Government Health Workers in Bong County have joined their colleagues across the country to institute an indefinite strike action.
Health workers are demanding employment with the Government of Liberia, improved salaries and better working conditions. They have also called for the resignation of Health Minister, Dr. Walter Gwenigale, and Deputy Health Minister Dr. Bernice Dahn along with Deputy Health Minister for Social Welfare, Cllr. Vivian Cherue.
When the Daily Observer visited the two leading hospitals in the county on Monday, February 17, it was observed that they were virtually empty, with no nurses at present and only a few doctors seen lingering in the corridors in a state of perplexity (confusion).
At the C. B. Dunbar Hospital, our Bong County correspondent was informed by its Medical Director, Dr. Obed Dolo, that there were only six assigned medical doctors catering to the health needs of patients.
Dr.
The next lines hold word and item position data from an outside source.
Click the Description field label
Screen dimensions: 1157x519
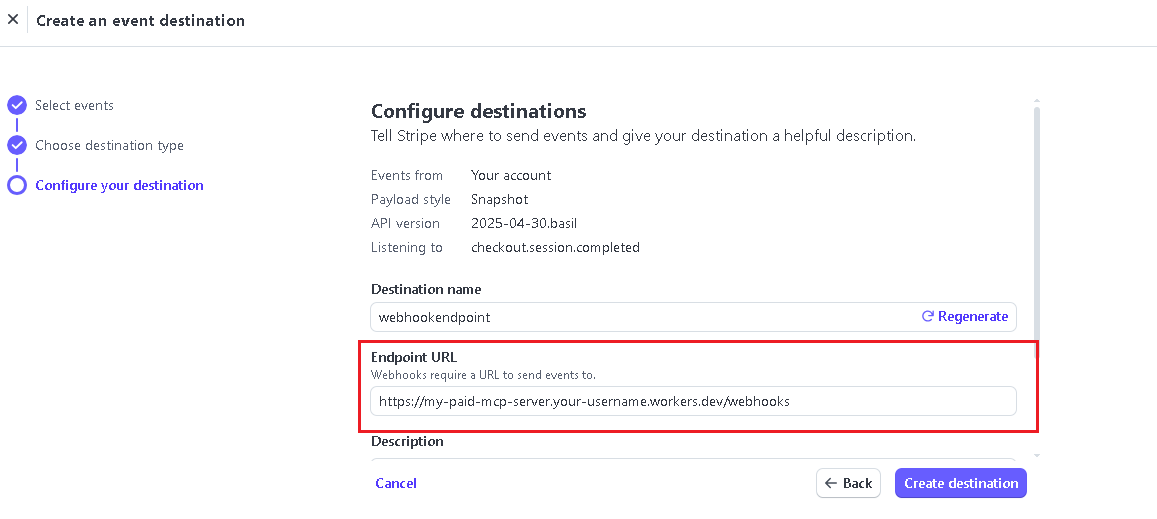(407, 441)
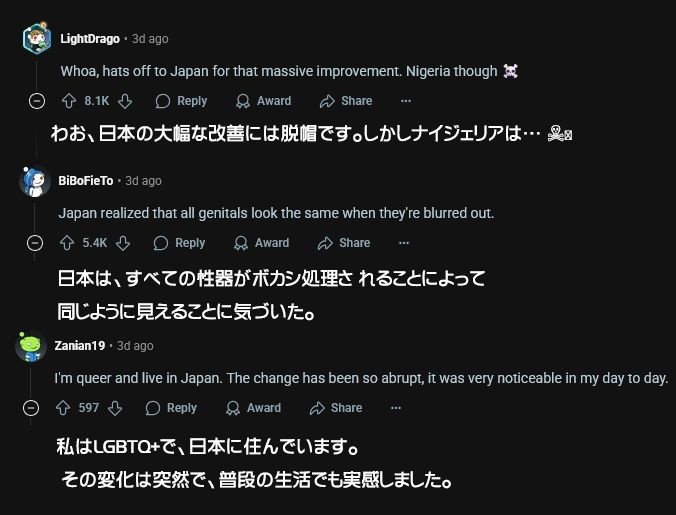Reply to LightDrago's comment
Viewport: 676px width, 515px height.
tap(181, 101)
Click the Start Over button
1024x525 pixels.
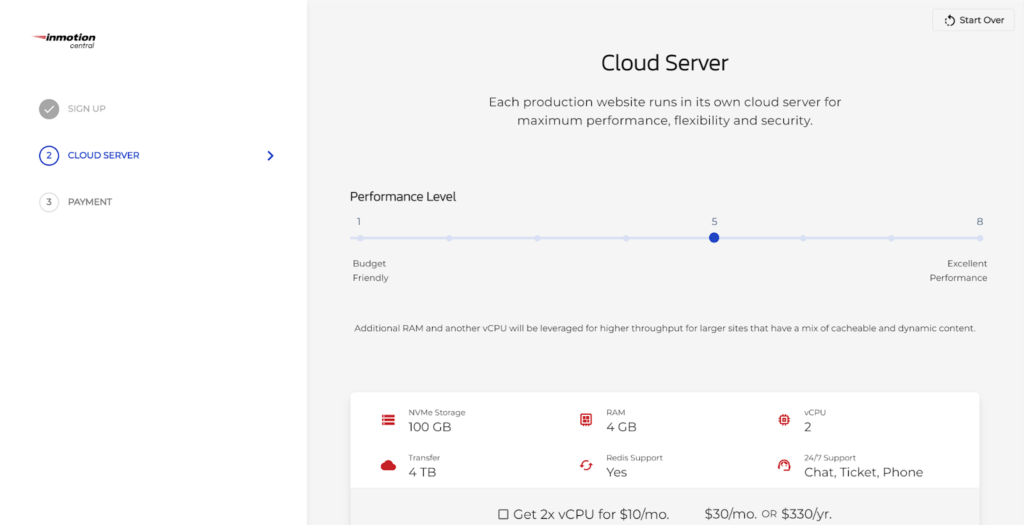point(973,20)

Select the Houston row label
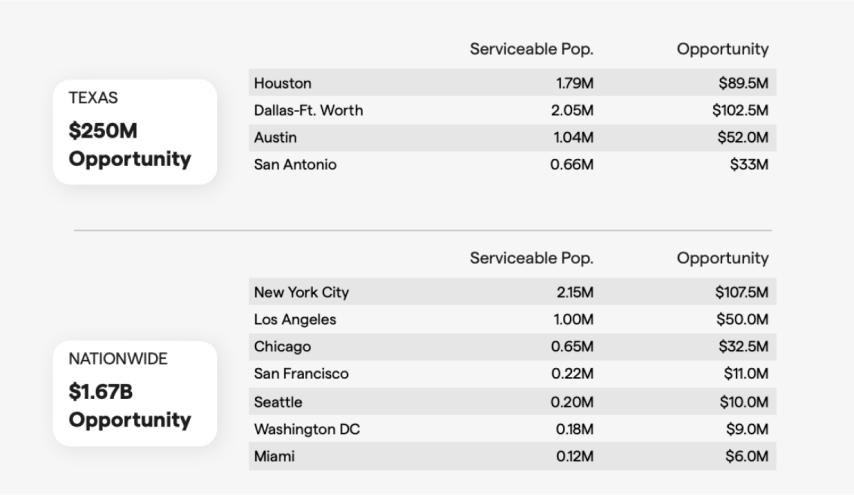click(x=283, y=82)
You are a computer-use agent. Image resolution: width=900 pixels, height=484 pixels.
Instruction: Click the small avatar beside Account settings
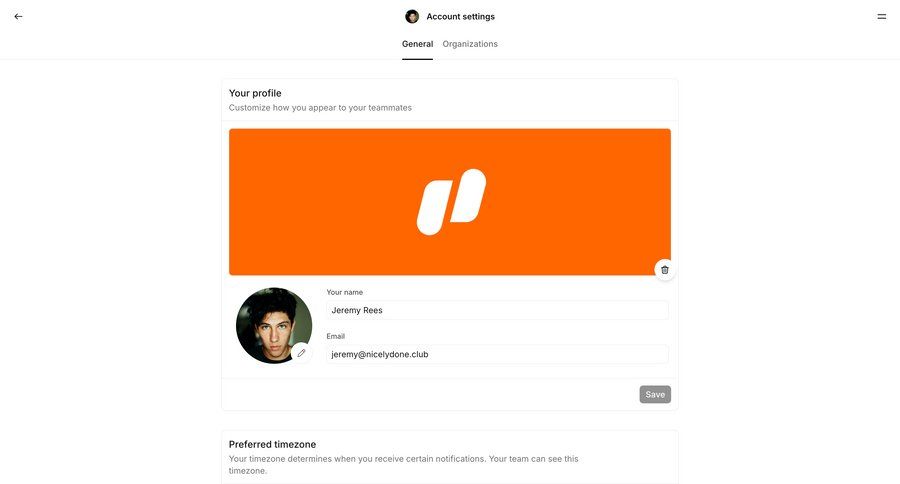click(412, 16)
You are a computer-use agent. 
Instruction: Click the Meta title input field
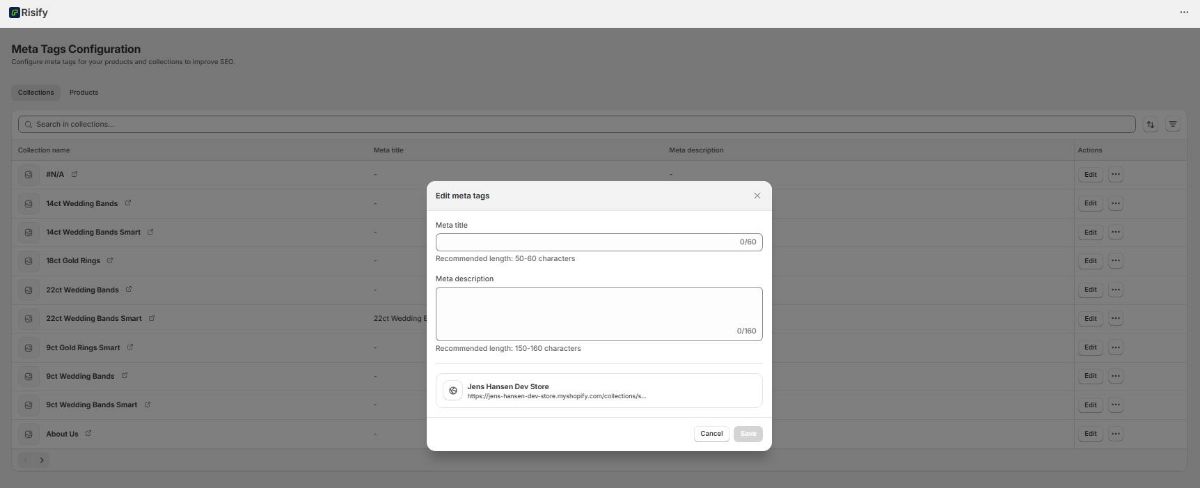click(585, 242)
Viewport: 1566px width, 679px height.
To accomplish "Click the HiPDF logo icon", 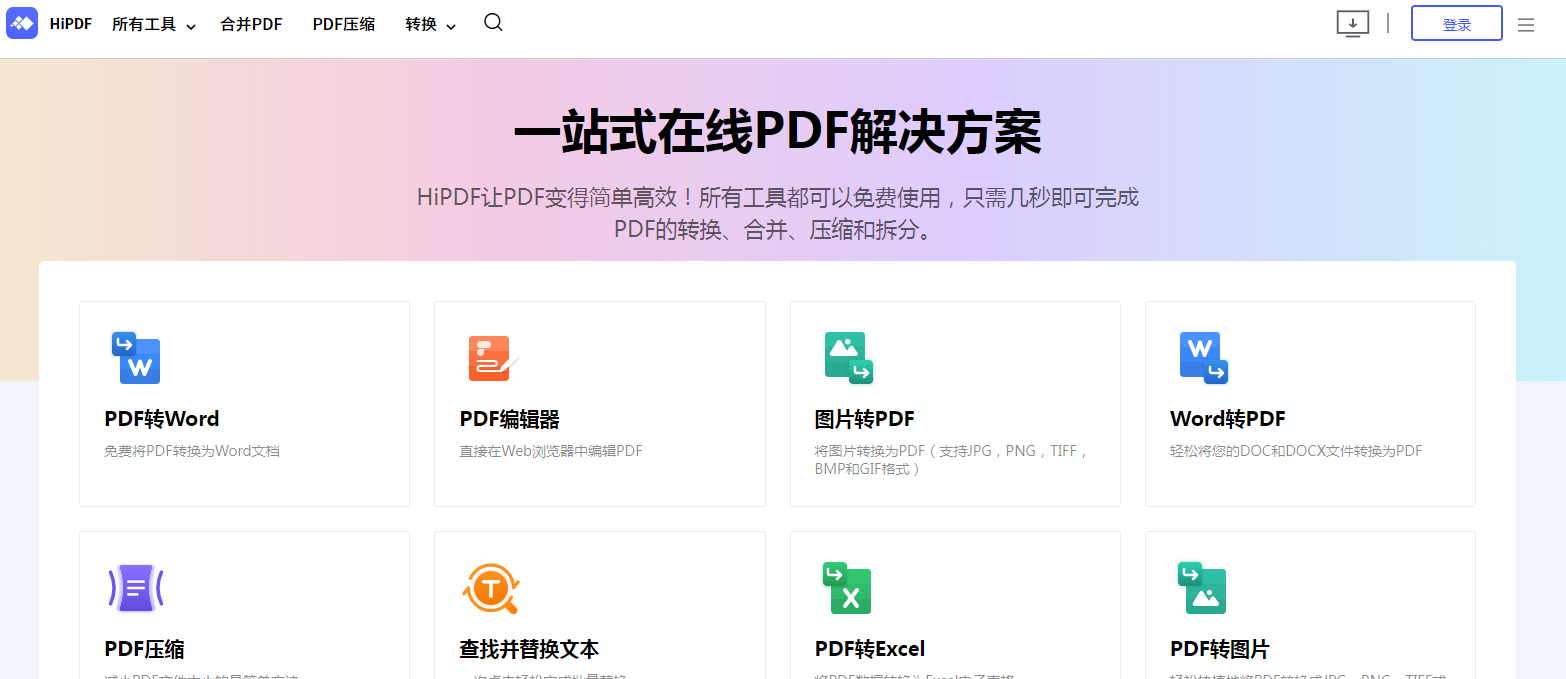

Dolo said there were 25 patients, among them pregnant women, children and mothers, and it was observed by this reporter that children at the neo-natal ward were in their beds without the presence of nurses.
The Daily Observer established that patients were also lying on their sick beds unattended with some screaming in anguish.
The Observer also witnessed family members of patients with economic means chartering vehicles to transfer their relatives with critical conditions to private hospitals such as Du-Side, run and owned by Firestone Rubber Plantation; and the Bong Mines Hospital, owned and operated by China Union.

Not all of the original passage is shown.